Super Soft Spelt Flour Bread Buns

Course Side Dish
Prep Time 10 minutes
Cook Time 2 hours 30 minutes
Servings 6 buns


Dough (see note 1)

  • 250ml (1 cup) milk
  • 50g (3½ tbs) butter
  • 1 egg
  • 400-450g (3⅓ - 3¾ cups) spelt flour (see note 2)
  • 7g (2 tsp) dried yeast (see note 3)
  • 1 teaspoon sea salt
  • 1 tablespoon sugar


Bread Machine:

  • Add the milk, butter, and egg to your bread machine pan. Then add 400g (3⅓ cups) of flour, and the remaining ingredients. Take care to keep the yeast and salt separate as much as possible. Set your machine to make dough.
  • On a very well-floured surface (the dough will be very sticky) work in just as much flour as you need to make a soft, pliable, but still a little tacky, dough.

Stand Mixer:

  • Add the milk, butter, and egg to your stand mixer bowl. If the butter is straight out of the fridge, it won't combine with the other wet ingredients too much, but that's okay.
  • Then add 450g (3¾ cups) of flour, and the remaining ingredients. The dough should be sticky, but if you need more flour, just add a little at a time. Be careful: too much flour will result in dry bread.
  • Switch to a dough hook (if you have one) and allow the mixer to knead the dough for around 10 minutes, just until soft.

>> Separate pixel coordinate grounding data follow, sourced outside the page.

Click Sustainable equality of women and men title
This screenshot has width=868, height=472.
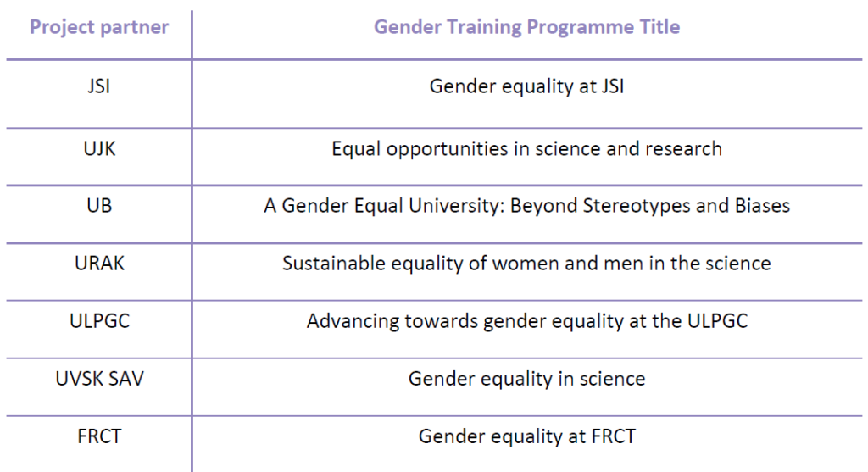click(x=526, y=264)
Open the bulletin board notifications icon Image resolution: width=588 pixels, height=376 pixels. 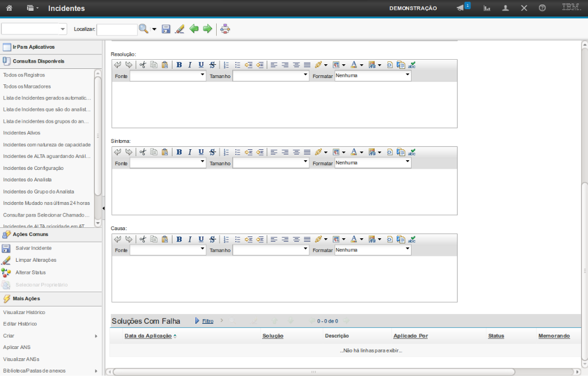coord(460,8)
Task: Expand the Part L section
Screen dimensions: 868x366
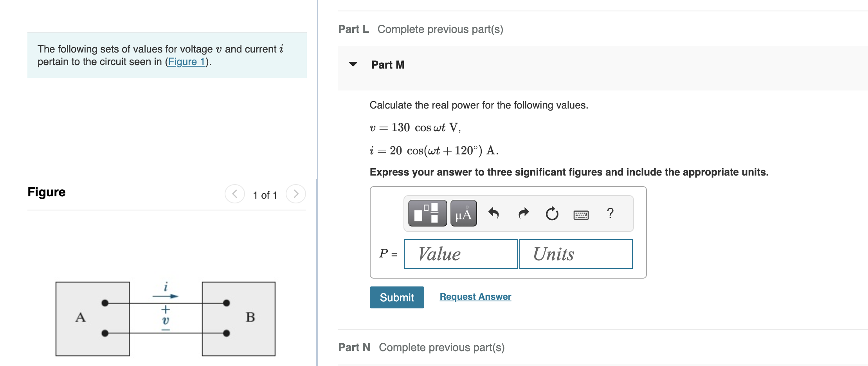Action: pyautogui.click(x=353, y=29)
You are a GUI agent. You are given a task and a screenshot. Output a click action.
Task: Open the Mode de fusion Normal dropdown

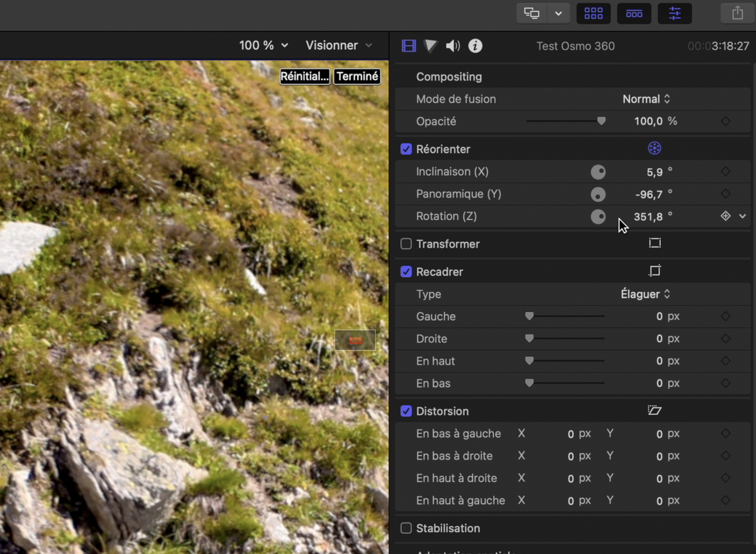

The dough will still feel a little tacky to the touch, but will be able to slowly drop off the hook.
  • Cover the dough and leave to proof (until it has doubled in size - usually about an hour).
  • When the dough is ready, knock it back, and on a floured surface, form into a rough ball.

Both Methods:

  • Grease a baking dish or line an oven tray with baking paper.
  • Divide the dough into six pieces, and roll into balls.
  • Place the balls in the dish or on the tray with a little space between them (you want them to join together when baking, as this is what makes them so soft).
  • Cover with a tea towel and leave to rest for around 30 minutes.
  • Pre-heat the oven to 200°C (400°F).
  • Bake the buns for around 20 minutes, until nice and golden on top (they are ready when they sound hollow when tapped on the bottom).
  • Either allow to cool a little and then serve warm with dinner or eat them cold with your favourite filling. Enjoy!

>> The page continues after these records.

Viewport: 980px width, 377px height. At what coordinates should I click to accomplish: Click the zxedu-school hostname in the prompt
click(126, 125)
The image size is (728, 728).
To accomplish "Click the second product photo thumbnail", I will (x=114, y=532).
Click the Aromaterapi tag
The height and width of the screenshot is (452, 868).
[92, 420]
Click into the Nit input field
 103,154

  1. I have made the dough using both a stand mixer and bread machine with identical results. I have not made the dough by hand, but I see no reason why you couldn't do so!
  2. You can use spelt or regular flour for this recipe (just use the same amount).
  3. In Sweden we have something called dried yeast. It is used both in warm liquid to proof and also added directly to flour. I am aware that the US has two options for dried yeast, and I believe dry active yeast is the most similar to our dried yeast.
I have converted grams to cups/ounces/tablespoons using online converters. Although I have no reason to believe they are inaccurate, please be aware that I have not made the recipe with imperial measurements.
In addition, many ingredients are different in Europe compared to North America. I do all I can to offer possible alternatives and to ensure the best possible outcomes for everyone. However, results cannot always be guaranteed if you have not used the same ingredients, measurements or methods as me.
Lastly, I do everything I can to ensure that my recipes (and instructions) are accurate and easy to follow. However, I am human, and don't always get it right. If you notice anything strange, a mistake, or even a typo, please let me know in the comments.